Another great recipe using cheese is Cheese Flan – School Dinner Memories
Quiche Lorraine – Or NotCourse: Pies, TartsCuisine: FrenchDifficulty: Medium
225g(1 1/2 cups, based on scooping packed flour into a 250ml cup) plain flour
113g(1 stick) cold unsalted butter
80ml(1/3 cup) ice cold water (you may not need to use it all)
1.5g(1/4 tsp) salt
3 medium eggs(large in USA)
130g(4 1/2 oz) streaky bacon or lardons
240ml(1 cup) double cream
240ml(1 cup) milk
120g(1 cup) grated Gruyere, or other hard, cheese
3g(1/2 tsp) salt
1g(1/4 tsp) black pepper
1 egg white, for brushing pastry.
- Place the flour, salt and butter into the bowl of a processor and pulse until the texture is like breadcrumbs, with maybe a few small chunks of butter still visible (you can do this by hand, rubbing the butter into the flour).
- Pour in about 60ml(1/4 cup) of the water and pulse again until the mixture just begins to clump, adding more water it needed. The mixture should still be quite powdery, with a few clumps.

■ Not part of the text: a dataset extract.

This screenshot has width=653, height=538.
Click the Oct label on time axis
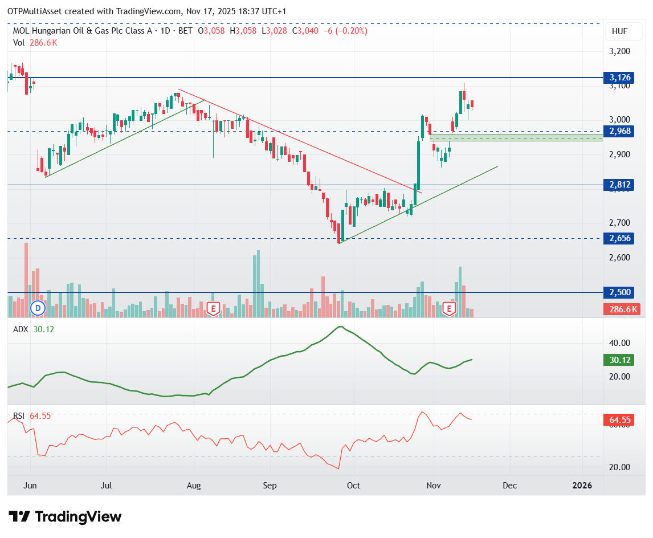pos(354,486)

- Tip the mixture onto a work surface and use your hands to squeeze it together into a ball of dough.
- Lightly flour the work surface and flatten the dough into a disc, lightly covering it in flour too.
- Roll out the dough into a circle of just over 12 inches/30 cm in diameter.
- Roll the dough carefully onto the rolling pin and transfer it to a 9 inch/23cm tart tin.
- Ease the pastry into the tin pressing it against the sides and covering the base.
- There should be a little excess dough over the edge of the pan. Tuck it inwards between the pastry side and the pan side, and press until the edge is slightly higher than the side of the tin.
- Chill the pastry in the fridge as you preheat the oven to 200C/180C Fan/400F.
- Take a sheet of aluminium foil and press it, carefully, onto the base of the pastry, and against the sides.
- Fold the foil down to make a double layer around the sides.
- Place the tart tin on a baking tray and put it in the oven to bake for 30 minutes.
- Place a little water into a frying pan and add the bacon.
- Cook the bacon for about 5 minutes, then drain the water off and pat the bacon dry.
- Add a very small amount of oil to the pan and fry the bacon to brown it, and to crisp it as much as you wish. Then set it aside.
- Remove the pastry from the oven and carefully peel off the foil.
- Brush beaten egg white over the surface of the pastry and bake for about 1 to 2 minutes, then remove from the oven again.
- Place the bacon onto the base of the tart case.
- Sprinkle the cheese over the bacon.
- Beat the eggs with the salt and pepper, then add the cream and milk and whisk to combine.
- Carefully pour the mixture over the cheese, until it fills the tart case, until the sides have about 1/2 inch of pastry still exposed.
- Transfer the tart tin, on the baking tray, into the oven and bake for 30 minutes until the top has risen and browned.
- Remove from the oven. The top will sink down and, if gently pressed the top should be quite firm.
- Leave the tart to cool for at least 30 minutes before removing from the tin.